MOTION OF MERIT, LIBERAL, FINCO AND RESKOB
Our Conclusion of Law No. 7 held, inter alia, that Merit, Liberal, Finco, and Reskob, were entitled to judgment against the plaintiff.
We are constrained, therefore, to grant the motion of these four corporate defendants to enlarge paragraph 4 of our Order to dissolve the fraudulent debtor's attachment against them.
MOTION OF LEWIS BOKSER TO SET ASIDE SERVICE OF LEVY OR WRIT OF ATTACHMENT EXECUTION
Finally, Lewis Bokser has moved to set aside service or levy of the plaintiff's writ of attachment execution, which was served on the Industrial Valley Bank and Trust Company on March 16, 1966, following our order of March 4, 1966.
The bank was in possession of 8 life insurance policies, naming Lewis Bokser as the insured and his wife as beneficiary, when the writ was served on March 16, 1966. Our colleague, Judge Joseph S. Lord, III, in an opinion filed on November 16, 1965, 248 F. Supp. 158, held these policies to be exempt from attachment under the fraudulent debtor's attachment.
In the course of his opinion, Judge Lord also ruled that, upon the record then before him, the proceeds of a bond and mortgage, then in the possession of the bank, was owned by Lewis and Sara Bokser as tenants by the entireties. In a supplemental opinion, filed on December 29, 1965,
after the parties submitted a stipulation of facts and briefs, Judge Lord held that, because of the marshalling of assets doctrine, the proceeds of the bond and mortgage were to remain subject to the writ of fraudulent debtor's attachment.
Following the filing of our Opinion and Order of March 4, 1966, which dissolved the fraudulent debtor's attachment against Lewis and Sara Bokser, the garnishee bank applied the entire proceeds of the bond and mortgage to the Boksers' indebtedness to the bank.

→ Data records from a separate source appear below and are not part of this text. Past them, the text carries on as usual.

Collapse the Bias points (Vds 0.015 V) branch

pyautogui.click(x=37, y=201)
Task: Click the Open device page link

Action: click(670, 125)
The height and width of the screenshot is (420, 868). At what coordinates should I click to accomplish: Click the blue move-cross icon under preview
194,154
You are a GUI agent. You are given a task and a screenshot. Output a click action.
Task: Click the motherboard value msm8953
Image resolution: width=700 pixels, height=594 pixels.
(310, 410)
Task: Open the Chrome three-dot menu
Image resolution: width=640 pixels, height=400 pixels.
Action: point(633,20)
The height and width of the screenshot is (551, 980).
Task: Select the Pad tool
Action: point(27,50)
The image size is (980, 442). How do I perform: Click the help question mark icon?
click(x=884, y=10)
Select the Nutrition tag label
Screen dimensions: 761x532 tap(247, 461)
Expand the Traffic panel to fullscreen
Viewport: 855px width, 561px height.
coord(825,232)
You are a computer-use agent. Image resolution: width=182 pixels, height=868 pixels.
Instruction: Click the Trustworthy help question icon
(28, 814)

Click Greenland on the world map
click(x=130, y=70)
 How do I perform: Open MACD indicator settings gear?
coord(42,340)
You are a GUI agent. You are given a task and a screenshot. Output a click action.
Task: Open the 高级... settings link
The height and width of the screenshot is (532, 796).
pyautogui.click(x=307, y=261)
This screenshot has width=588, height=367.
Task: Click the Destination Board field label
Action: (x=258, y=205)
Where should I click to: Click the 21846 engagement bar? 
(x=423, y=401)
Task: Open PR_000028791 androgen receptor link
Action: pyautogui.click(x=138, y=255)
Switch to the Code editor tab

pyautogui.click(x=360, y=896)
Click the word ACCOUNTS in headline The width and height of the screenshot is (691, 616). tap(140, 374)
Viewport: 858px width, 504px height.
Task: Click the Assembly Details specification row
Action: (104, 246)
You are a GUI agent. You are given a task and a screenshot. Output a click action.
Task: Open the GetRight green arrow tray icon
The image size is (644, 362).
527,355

Consumers resists Lewis Bokser's motion to set aside service of its writ of attachment execution, claiming that the bank should have first applied the cash surrender value of the 8 life insurance policies to the satisfaction of the Boksers' debt before having recourse to any of the proceeds of the bond and mortgage, so that any balance of the mortgage proceeds might be available to Consumers in application of the doctrine of marshalling of assets.
Lewis Bokser, in answer, contends that the mortgage proceeds belonged or belong to him and his wife as tenants by the entireties and are, therefore, unavailable to Consumers, which has judgment only against him. In reply, Consumers asserts that the mortgage proceeds were and are partnership property of Bokser and his wife and not entireties property, and, that Consumers is entitled so to prove.
It is true that Judge Lord held, pp. 161, 162: "Plaintiff has alleged that the property was actually owned by the Boksers, not as tenants by the entireties, but as partners. Plaintiff has adduced no facts to support this conclusory allegation, and in the absence of facts to rebut the presumption, we are obliged to treat the bond and mortgage as entireties property." However, the present motion relates to a different writ, attachment execution, and to a different time.
In these circumstances we believe the plaintiff is entitled to join issue with the garnishee in the writ of attachment execution to afford the parties adequate opportunity to develop, by evidence upon trial, whatever may be the operative facts to which the applicable law must then be applied. We think that the problems posed by Lewis Bokser's motion to set aside service of the writ of attachment execution are wholly different from and should not be commingled with those relating to requested modification of our earlier findings and conclusions on the merits of the basic controversy.
Now, this 6th day of Sept., 1966, it is ordered that:
(1). The defendants' motions to amend our Findings of Fact, Conclusions of Law and Order are denied, except for the insertion of the word "serious" between the words "without" and "objection", as set forth in the last line of our Finding of Fact No. 6.
(2). The motion of Lewis Bokser for judgment notwithstanding the verdict is denied.
(3). The motions of Merit Metalcraft Corporation, Liberal Sales Credit Co., a corporation, Sales Finco, a corporation, and Reskob, Inc., to dissolve the fraudulent debtor's attachment against them are granted and paragraph No. 4 of our Order of March 4, 1966, is hereby amended to include these defendants within its scope.
(4). The plaintiff's motion to amend and eliminate certain of our Findings of Fact, Conclusions of Law and paragraphs of our Order is denied, except for Conclusion of Law No. 5 wherein we held: "No claim for counsel fees to plaintiff has been proven."
In lieu thereof, the following Conclusion of Law shall be, and it is, hereby substituted:
5. The plaintiff is entitled to a reasonable counsel fee of 5% of the sum of $196,099.60, to wit, $9,804.98
(5). Conclusion of Law No. 6 be, and it is, amended to state the increased amount of $205,904.58, conformably to our award of counsel fees in the sum of $9,804.98.
(6). Paragraph 1 of our Order of March 4, 1966, be, and it is, amended to increase the amount of the judgment entered in favor of the plaintiff therein against the defendants named therein from $196,099.60 to $205,904.58.
(7). Except as hereinbefore modified or amended our earlier Findings of Fact, Conclusions of Law and Order shall remain unchanged.
(8). Decision is reserved on the defendant's motion to set aside the plaintiff's service or levy of writ of attachment execution, wherein Industrial Valley Bank and Trust Co. is garnishee, pending trial of issues therein, which the parties or their counsel shall suitably frame and submit within 30 days.